– Леди Лаклисс сейчас вас примет, – произнес долговязый, одетый с иголочки, дворецкий, указывая сухощавой рукой на мягкий диван, стоящий по центру роскошной гостиной. – Ожидайте здесь, сэр.
– Спасибо.
– Могу ли я предложить вам чай или кофе?
– О, нет-нет, благодарю вас, – отказался я и, присев на диван, сразу же ощутил дороговизну бархата. Дворецкий исчез и, оставшись в одиночестве, я с интересом огляделся. Убранство комнаты с высоким потолком, под которым висела огромная хрустальная люстра, выдавало изысканный вкус и богатство хозяйки дома.
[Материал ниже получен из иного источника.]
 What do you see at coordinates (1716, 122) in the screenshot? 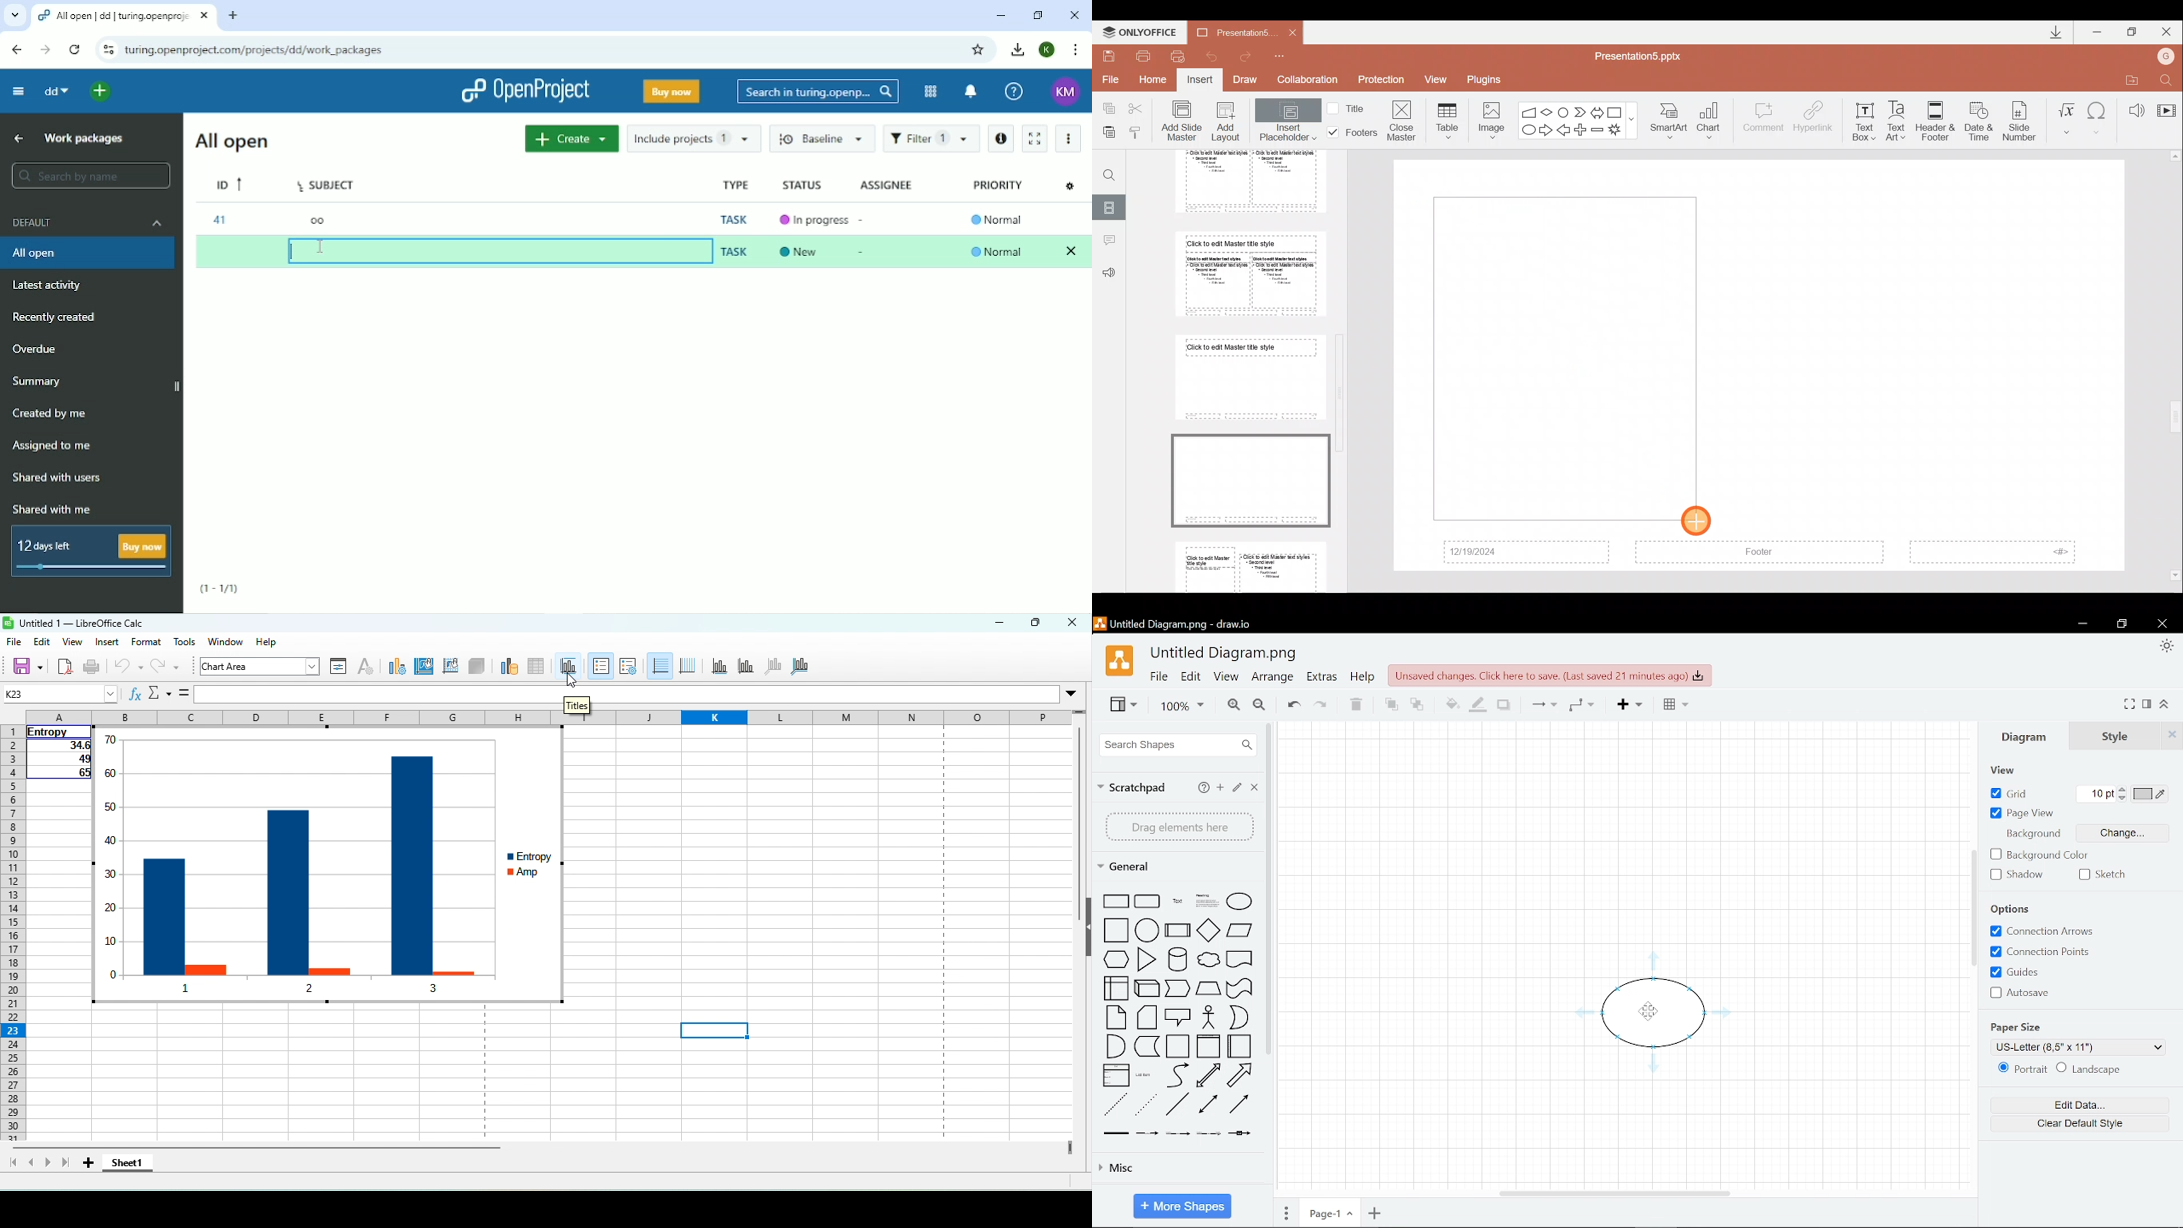
I see `Chart` at bounding box center [1716, 122].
Естественно, я знал, что есть люди, живущие в непростительной роскоши, но почувствовать эту роскошь вокруг себя – совсем другое дело. К чему им это? Неужели несчастные семьдесят-восемьдесят лет, отмеренные нам природой, достойны того, чтобы делать материальное богатство культом и целью жизни? Для чего? Ведь на тот свет не получится забрать с собой даже простынь, а для счастья человеку нужно гораздо меньше, чем громадный особняк, уставленный дорогими диванами. Неудивительно, что такие люди теряют связь с реальностью и отличаются странностями, наподобие тех, каким поддался Льюис Кэмерон. В конце концов, такие индивидуумы живут в золотых клетках и понятия не имеют каково это – быть частью реального мира.
Это я теперь так думаю, дорогие читатели, прожив на свете очень много лет. А тогда я просто сидел, стараясь не дышать громко и находился в трепетном шоке от увиденного, периодически проводя грубой ладонью по нежной поверхности дивана. Сидеть на таком – было сплошным удовольствием, вот только чувствовал я себя не в своей тарелке и порой очень хотелось встать, чтобы не помять бархат задницей, привыкшей к казенным стульям и твердым креслам.
– Прошу простить меня за долгое ожидание, – выдернул меня из размышлений сладкий, слегка игривый голос, от которого я вздрогнул и резким движением поднялся на ноги. Передо мной стояла изысканной красоты женщина, примерно тридцати лет от роду, которая улыбалась аристократической улыбкой, не лишенной кокетства и интеллекта одновременно. Она внимательно смотрела на меня приветливыми, но гордыми голубыми глазами, в которых читалось любопытство. На хозяйке дома было надето строгое черное вечернее платье до пола, а белокурые волосы, судя по всему, довольно длинные, были искусно уложены на затылке. Я сразу же догадался, что вижу перед собой леди Вендетту Лаклисс, представительницу Палаты Общин, собственной персоной, хотя никогда прежде не видел ее и даже не догадывался о ее существовании. Несмотря на свою безмерную любовь к Британии, политикой я никогда не интересовался. Для меня всегда оставалось важным благополучие и порядок на улицах Лондона, и если бы этим занималась не только полиция, а все это сборище дармоедов, проедающих бюджет империи, то, разумеется, толку от работы Парламента было бы гораздо больше. Да и вообще, знаете…
Гм…
Что-то я отвлекся… Пожалуй, вернемся к повествованию, пока я не утерял мысль.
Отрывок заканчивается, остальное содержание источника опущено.